Tatsächlich wird aus meiner Sicht vor allem eines deutlich: die gesamte - und insbesondere die sog. entwickelte Welt – ist und war auf eine Atemwegspandemie völlig unvorbereitet. Es gab kein Konzept, wen man am besten schützt und isoliert. Interessanter Weise isolieren die Schweden die Risikogruppen und lassen ansonsten das öffentliche Leben so unbeschränkt wie möglich. Die Maßnahmen von Beschränkungen der Versammlungsfreiheit, von Kontakt- und Arbeitsverboten, verordneten Geschäftsschließungen bis hin zur finanziellen Abmilderung der Folgen dieser Maßnahmen im Billionen Euro Rahmen (alleine in der Bundesrepublik) zeugen von einer tiefgreifenden Hilflosigkeit der Gesundheitssysteme und der Regierungen.
Es erscheint nahezu zynisch, wenn diese Hilflosigkeit durch die zunehmende Beschränkung der persönlichen Freiheit aller verdeckt wird und eben das nicht nur auf großen Beifall stößt, sondern an mancher Stelle in einen Fanatismus, der jeder Art von kritischer Auseinandersetzung Sinn und Verstand abspricht.
Der ungarische Ministerpräsident, Viktor Orban, hat im Schatten von Corona bereits die Legislative entmachtet. An der Entmachtung der Judikative arbeitet er ja schon seit Jahren. Außerdem hat er den freien Journalismus mit einem Verbot des In-Verkehr-Bringens von „Fake News“ faktisch massiv beschränkt, denn er hat den Begriff „Fake-News“ bewusst breit und unklar definiert, so dass nun jeder Journalist fürchten muss, bei der Verbreitung von nicht regierungskonformen Berichten, Polizei und Staatsanwaltschaft an den Hals zu bekommen.
Die meisten Verfassungen sehen zu Recht klare Abwägungsvorgaben und –prozesse vor, die Voraussetzung für Einschränkungen der Grundrechte sind.

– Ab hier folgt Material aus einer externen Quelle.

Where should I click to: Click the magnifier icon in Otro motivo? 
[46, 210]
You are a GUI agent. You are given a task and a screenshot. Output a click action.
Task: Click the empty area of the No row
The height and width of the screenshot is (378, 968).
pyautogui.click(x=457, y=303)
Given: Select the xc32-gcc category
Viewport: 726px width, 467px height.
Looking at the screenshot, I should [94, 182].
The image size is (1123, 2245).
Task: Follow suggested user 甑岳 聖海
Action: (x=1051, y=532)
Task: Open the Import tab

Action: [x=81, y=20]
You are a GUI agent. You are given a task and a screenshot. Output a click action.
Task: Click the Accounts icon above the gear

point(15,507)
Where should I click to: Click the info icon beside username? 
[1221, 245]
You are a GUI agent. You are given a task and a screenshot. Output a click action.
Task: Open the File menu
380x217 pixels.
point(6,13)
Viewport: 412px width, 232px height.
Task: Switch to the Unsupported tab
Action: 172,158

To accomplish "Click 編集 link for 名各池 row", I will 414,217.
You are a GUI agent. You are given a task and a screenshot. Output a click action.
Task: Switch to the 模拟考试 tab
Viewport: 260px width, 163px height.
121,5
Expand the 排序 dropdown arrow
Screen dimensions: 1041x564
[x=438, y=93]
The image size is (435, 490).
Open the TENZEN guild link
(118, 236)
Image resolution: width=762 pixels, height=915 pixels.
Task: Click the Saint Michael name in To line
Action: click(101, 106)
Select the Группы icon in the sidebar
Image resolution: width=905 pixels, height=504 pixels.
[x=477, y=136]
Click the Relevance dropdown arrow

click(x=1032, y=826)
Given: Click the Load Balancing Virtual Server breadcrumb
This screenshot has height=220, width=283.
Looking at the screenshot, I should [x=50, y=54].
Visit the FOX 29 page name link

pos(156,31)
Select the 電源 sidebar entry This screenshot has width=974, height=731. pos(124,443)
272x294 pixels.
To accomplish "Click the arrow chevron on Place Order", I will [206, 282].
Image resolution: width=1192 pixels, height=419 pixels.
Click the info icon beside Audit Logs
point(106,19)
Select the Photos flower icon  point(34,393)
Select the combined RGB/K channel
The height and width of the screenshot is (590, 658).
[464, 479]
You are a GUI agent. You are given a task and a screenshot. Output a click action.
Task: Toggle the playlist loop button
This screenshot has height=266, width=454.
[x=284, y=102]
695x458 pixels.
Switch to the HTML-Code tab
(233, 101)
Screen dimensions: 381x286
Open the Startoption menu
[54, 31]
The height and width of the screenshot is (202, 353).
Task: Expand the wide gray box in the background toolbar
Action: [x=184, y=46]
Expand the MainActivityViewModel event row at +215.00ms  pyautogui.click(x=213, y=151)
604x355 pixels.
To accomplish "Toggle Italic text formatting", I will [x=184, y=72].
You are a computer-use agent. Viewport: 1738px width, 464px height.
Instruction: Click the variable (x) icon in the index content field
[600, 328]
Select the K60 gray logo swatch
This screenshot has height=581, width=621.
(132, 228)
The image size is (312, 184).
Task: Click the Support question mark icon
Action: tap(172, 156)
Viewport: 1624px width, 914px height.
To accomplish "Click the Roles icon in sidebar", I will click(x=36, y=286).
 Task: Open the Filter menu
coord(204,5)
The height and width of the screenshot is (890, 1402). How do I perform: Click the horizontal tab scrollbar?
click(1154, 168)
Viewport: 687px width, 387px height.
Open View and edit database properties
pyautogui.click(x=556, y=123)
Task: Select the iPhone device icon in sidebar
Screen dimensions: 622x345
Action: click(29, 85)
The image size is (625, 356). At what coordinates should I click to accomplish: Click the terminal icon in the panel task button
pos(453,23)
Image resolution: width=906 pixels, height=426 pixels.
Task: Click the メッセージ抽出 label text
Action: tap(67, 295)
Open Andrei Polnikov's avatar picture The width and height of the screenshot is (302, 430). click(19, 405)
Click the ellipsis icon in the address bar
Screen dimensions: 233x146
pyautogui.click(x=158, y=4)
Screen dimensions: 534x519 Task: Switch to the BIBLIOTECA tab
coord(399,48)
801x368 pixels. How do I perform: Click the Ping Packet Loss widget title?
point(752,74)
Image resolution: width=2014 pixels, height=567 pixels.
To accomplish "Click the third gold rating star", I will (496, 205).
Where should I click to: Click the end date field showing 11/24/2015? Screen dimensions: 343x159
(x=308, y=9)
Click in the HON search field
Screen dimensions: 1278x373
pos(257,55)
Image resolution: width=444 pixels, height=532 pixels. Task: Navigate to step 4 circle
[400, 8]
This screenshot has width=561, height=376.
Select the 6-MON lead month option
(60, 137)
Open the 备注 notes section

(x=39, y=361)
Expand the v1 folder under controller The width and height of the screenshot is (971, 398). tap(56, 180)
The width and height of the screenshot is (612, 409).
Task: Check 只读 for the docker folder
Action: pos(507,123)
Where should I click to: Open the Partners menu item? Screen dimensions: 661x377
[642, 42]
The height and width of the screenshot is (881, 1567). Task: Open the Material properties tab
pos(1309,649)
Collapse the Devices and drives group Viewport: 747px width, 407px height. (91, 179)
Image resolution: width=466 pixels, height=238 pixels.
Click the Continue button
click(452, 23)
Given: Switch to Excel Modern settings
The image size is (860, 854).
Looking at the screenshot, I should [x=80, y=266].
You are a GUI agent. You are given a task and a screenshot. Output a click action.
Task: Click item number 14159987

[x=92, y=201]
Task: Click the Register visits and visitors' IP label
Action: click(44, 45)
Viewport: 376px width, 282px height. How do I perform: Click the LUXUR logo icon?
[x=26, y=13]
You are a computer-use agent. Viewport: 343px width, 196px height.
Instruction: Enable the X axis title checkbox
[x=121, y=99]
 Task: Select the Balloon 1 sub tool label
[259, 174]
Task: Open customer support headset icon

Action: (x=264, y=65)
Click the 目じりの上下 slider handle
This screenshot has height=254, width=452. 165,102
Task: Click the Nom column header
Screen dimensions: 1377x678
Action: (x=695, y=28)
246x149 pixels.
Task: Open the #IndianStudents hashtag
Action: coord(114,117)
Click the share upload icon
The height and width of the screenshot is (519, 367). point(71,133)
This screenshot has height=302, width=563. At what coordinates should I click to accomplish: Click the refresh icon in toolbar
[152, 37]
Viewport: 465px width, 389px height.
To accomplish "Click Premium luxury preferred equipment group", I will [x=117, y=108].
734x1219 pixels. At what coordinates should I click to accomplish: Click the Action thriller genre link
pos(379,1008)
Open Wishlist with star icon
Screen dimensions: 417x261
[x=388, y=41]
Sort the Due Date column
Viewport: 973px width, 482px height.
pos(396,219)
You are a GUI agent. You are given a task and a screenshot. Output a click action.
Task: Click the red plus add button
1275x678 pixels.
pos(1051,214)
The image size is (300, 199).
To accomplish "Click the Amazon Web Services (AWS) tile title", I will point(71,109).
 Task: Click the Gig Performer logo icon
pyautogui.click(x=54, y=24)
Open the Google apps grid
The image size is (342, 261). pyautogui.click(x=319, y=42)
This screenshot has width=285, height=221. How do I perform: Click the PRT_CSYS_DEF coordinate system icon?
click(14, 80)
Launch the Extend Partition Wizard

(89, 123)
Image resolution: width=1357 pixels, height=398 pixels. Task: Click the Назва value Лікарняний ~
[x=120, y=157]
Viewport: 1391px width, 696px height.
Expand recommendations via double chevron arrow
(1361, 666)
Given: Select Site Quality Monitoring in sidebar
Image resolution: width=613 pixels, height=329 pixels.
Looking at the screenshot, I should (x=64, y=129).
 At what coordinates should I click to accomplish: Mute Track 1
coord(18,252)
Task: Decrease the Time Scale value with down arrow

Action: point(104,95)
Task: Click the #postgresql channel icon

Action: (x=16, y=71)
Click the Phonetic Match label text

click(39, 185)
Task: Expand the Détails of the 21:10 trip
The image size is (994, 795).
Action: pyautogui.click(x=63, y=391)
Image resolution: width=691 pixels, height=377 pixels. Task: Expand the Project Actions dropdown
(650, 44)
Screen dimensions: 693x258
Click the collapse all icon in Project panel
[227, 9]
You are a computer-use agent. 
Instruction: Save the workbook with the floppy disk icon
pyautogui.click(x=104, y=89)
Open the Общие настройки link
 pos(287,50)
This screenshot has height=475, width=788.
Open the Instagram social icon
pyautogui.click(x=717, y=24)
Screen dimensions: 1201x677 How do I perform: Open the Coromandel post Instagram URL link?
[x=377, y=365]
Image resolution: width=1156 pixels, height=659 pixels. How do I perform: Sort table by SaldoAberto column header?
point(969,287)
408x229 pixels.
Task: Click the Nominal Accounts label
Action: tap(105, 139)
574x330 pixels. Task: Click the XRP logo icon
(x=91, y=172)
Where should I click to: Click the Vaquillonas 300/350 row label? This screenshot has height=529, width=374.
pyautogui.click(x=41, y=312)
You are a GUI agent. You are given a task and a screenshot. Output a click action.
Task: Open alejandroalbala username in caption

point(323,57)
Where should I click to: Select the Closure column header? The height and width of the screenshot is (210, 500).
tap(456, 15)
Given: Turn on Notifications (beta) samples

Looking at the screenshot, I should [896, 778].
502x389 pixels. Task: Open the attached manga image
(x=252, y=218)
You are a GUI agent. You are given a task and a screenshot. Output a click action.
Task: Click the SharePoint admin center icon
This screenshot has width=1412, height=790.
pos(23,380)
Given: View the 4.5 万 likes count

Ich tue mich schwer nachzuvollziehen, dass diese bei den Corona-Maßnahmen allesamt eingehalten wurden.
Lassen Sie uns kritisch bleiben und lassen Sie uns das hinterfragen, was uns vorgesetzt wird – gerade dann, wenn eine Maßnahme die nächste jagt! Dann funktioniert Demokratie und dann funktioniert letztlich auch Freiheit!
Head Legal Affairs & Insurances, Prokurist Andritz Hydro GmbH
4 JahreVor zwei bis drei Wochen, als jeder noch schneller einschneidende Maßnahmen ankündigte, hatten wir ein Schaulaufen der Staatsgewalten. Und demjenigen, der am wenigsten abwägt, ob die Maßnahmen angemessen sind, dem wird besondere Führungskompetenz attestiert. Ernsthaft?
Lieber Uli, Danke! Du sprichst eine fundamentale Frage an. Es ist für unsere Generation interessant zu sehen wie schnell unsere demokratische Gesellschaft bereit ist ins Totalitäre abzugleiten. Wie immer geschieht dies mit begeisterter Zustimmung vieler. Wer bestimmt eigentlich wann die Krise vorbei ist? Und wer legt fest wann die nächste Krise beginnt, die "harte Maßnahmen" erfordert? Auch das goldene Wienerherz ist wieder im Vormarsch (mein Lieblingspost beim Facebook Account der Wiener Polizei: "Mein Nachbar sitzt mit zwei auswärtigen Freunden auf der Terrasse und säuft!"). Ein Zitat unseres Bundeskanzlers machte mich auch stutzig: "Vertrauen Sie keinen Beschwichtigern, auch nicht von Fachleuten." Wir entfernen uns von evidenzbasierten Maßnahmen immer weiter, aber wohin?